* Aim of the task
Retype the data exactly, starting with the line that contains "Open the React Developer Tools extension icon" and going on through the line that contains "coord(647,87)".

* Exercise data
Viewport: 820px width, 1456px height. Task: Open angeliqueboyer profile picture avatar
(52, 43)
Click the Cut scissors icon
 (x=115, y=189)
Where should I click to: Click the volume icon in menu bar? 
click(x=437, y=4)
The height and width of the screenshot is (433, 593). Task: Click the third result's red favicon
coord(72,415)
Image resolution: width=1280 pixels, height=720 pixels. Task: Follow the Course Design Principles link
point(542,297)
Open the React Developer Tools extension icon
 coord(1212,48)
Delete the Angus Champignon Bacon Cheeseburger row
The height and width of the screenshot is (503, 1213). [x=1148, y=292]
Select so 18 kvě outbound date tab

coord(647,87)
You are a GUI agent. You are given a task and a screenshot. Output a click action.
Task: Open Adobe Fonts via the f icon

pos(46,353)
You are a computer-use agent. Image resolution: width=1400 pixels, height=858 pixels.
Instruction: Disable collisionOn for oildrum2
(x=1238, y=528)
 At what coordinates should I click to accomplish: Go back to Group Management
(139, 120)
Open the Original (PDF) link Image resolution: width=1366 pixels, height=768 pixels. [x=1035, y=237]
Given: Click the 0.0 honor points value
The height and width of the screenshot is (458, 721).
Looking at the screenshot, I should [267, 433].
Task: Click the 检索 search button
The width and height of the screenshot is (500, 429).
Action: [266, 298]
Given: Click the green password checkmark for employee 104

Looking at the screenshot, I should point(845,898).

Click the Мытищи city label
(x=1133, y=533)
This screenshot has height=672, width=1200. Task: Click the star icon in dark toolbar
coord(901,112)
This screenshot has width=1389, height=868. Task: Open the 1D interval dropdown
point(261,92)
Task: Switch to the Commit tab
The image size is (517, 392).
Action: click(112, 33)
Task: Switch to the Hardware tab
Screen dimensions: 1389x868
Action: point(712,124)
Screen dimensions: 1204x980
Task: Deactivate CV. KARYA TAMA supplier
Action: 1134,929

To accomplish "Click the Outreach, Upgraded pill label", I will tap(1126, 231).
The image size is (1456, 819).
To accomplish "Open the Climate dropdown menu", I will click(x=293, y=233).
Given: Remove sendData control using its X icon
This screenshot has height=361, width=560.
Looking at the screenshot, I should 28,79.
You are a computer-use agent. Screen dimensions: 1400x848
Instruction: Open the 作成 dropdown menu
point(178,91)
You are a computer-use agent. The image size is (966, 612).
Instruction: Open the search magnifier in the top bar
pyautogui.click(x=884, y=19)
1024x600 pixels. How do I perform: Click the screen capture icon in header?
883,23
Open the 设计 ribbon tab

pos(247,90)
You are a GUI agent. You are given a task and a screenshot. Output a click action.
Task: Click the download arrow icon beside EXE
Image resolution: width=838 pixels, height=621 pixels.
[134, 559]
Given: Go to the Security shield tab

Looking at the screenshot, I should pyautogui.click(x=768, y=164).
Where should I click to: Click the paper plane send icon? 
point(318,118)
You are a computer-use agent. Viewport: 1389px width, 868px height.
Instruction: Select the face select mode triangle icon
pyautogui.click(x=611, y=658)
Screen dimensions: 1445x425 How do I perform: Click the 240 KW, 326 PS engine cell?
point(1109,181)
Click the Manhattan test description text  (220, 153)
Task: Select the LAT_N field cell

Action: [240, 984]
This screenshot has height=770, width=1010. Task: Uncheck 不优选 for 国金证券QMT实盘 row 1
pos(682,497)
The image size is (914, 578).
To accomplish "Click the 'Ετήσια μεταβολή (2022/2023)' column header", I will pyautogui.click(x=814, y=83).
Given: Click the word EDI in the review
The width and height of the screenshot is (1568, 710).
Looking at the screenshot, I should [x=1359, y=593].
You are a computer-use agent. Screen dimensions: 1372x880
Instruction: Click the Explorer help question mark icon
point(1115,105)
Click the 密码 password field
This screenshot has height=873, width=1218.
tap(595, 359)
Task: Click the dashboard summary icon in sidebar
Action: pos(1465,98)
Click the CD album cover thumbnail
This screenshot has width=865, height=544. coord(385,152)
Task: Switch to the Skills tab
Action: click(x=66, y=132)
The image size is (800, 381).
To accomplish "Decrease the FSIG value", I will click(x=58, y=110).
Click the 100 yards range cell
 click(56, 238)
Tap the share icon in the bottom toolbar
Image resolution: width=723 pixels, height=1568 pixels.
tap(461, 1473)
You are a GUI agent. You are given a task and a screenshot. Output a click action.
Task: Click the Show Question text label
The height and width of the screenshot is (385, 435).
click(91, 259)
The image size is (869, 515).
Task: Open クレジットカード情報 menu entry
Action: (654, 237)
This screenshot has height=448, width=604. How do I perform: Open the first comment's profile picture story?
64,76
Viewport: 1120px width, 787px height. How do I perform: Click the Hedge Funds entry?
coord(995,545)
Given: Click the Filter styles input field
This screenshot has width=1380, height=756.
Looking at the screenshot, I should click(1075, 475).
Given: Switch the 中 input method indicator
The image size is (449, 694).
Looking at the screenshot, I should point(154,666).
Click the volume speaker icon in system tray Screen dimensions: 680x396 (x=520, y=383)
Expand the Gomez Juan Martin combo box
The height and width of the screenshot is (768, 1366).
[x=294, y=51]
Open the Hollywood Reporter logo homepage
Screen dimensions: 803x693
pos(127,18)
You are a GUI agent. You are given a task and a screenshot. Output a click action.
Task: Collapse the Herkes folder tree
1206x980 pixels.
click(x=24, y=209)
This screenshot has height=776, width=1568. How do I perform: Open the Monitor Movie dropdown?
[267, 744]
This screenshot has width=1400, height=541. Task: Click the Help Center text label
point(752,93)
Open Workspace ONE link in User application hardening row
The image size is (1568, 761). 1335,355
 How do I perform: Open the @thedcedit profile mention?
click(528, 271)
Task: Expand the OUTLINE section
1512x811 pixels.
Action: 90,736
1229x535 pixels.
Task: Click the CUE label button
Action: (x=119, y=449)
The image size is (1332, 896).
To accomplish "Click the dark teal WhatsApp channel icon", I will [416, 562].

* Answer to this exercise
Open the React Developer Tools extension icon
 coord(1212,48)
Delete the Angus Champignon Bacon Cheeseburger row
The height and width of the screenshot is (503, 1213). [x=1148, y=292]
Select so 18 kvě outbound date tab

coord(647,87)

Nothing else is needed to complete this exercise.